The first half The Delta Force is based loosely on the hijacking of TWA Flight 847 in 1985. Some of the real events which are fictionalized for the film are the Cairo-Athens-Rome flight path, there were two hijackers with a third arrested in Athens, flying between Lebanon and Algiers to impede any rescue attempts, a German stewardess is asked to separate the Jews from the other passengers by passport names, a Navy pilot tortured, murdered, and thrown onto the tarmac, and passengers being taken off the plane and hidden in sites around Beirut.
I have mixed emotions about the first half. There is nothing wrong with a dramatization of real events, even one that comes soon after the event it dramatizes. Perspective may suffer. A lot of films like that do not age well as history reveals more of what really went on. In terms of The Delta Force, I wonder two things. One, how does Uli Derrickson, the real Flight 847 stewardess, feel about her ’portrayal? Derrickson served as translator because German was the only common language between the terrorists and any passengers, she hid the Jewish passports in an effort to save the Jews, and paid for jet fuel herself in Algiers when officials refused the terrorists’ demand for a free fill up. Two, how does the family of murdered navy diver Robert Stethem feel about how his fictional counterpart was brutalized and murdered?
The reason I wonder about those two points is not because they are presented in The Delta Force, but the second half of the movie is so bad, it cheapens what happened to the real people involved.

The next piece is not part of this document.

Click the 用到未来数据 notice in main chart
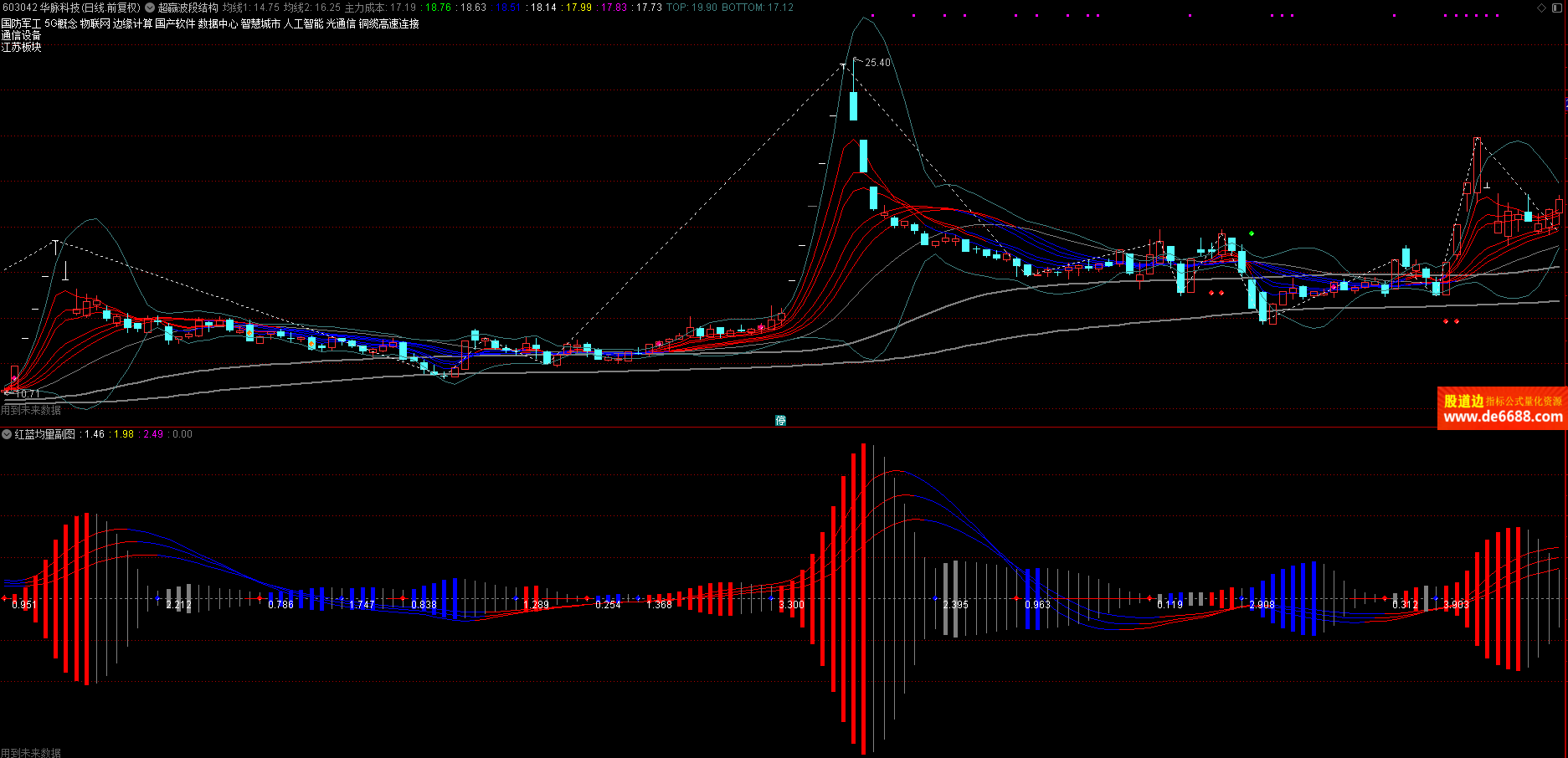This screenshot has height=758, width=1568. (31, 410)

The similarities to the TWA 847 hijacking end with a completely fictional, outrageously jingoistic war in downtown Beirut that does not elevate itself beyond Rambo-level sincerity. At one point, Chuck Norris has a fistfight with one of the escaping terrorists, then blows him up with a missile firing motorcycle. A Japanese made Suzyuki, no less. The real TWA 847 crisis ended without a rescue. The Delta Force resolves the crisis with an Entebbe like assault that plays out like a revenge fantasy. Indeed, the beginning of the film is about the failed rescue of the embassy hostages in Iran, so there is a notion from the beginning the film is making up for not kicking terrorist butt when we had the chance.

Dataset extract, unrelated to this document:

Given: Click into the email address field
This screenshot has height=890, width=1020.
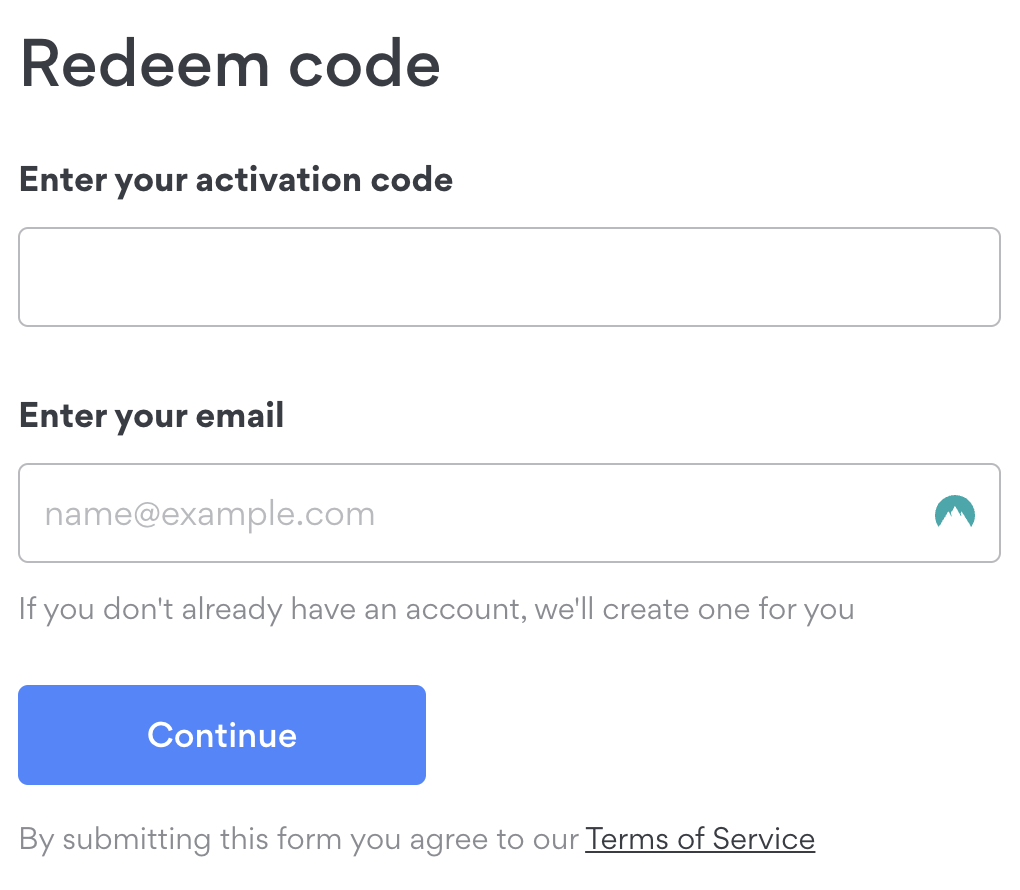Looking at the screenshot, I should click(x=509, y=513).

There were some bits that were laugh out loud absurd. The terrorists are incredibly tough when brutalizing hostages, but act like completely stereotypical wusses when the Delta force attacks. Not to say terrorists are necessarily tough. They are attacking unarmed civilians, after all. But it is made out to be the American military is completely invincible and the terrorists know it. I believe in the US armed forces, but come on. War is brutal. American soldiers get killed. The violence needs to be presented more seriously.
The second absurd moment is small, I suppose, but it completely destroys the tension. The Delta force has to load up nearly 200 rescued passengers onto the plane in broad daylight with both militias and civilians shooting at them. Somehow, they manage to do this. With no one getting shot, even though some passengers are elderly and/or wounded already. The delta Force are the last to get on the plane. They are in such a hurry to escape gunfire, the staircase are removed before every can get in, so some have to jump. Those on the plane dangle a rope down so the remaining stragglers can climb aboard as the plane starts rolling down the runway. Amid all this panic, a stewardess is calmly making coffee. I know it is dumb, but that is an unintentionally hilarious moment at a time when the screws ought to be tightening.
Do not even get me started on Chuck Norris’ catching up with the speeding plane on his missile equipped Suzuki and acrobatics in order to get onboard right before it takes off. I have already stopped thinking and just try to enjoy the movie long before that point. I also try not to remember this was Lee Marvin’s last film. I am certain the pain of starring in it finally killed him.
The Delta Force is a dumb action movie. It attempts to generate the same feeling of American pride in viewers as Red Dawn. It fails in that regard, but if you enjoy mindless violence and rah rah jingoism, check it out. The Delta force has a lot of red meat if that is your thing. For me, it is just a mediocre action flick. It is Shakespeare compared to its two sequels, however. But those are for (perhaps) another time.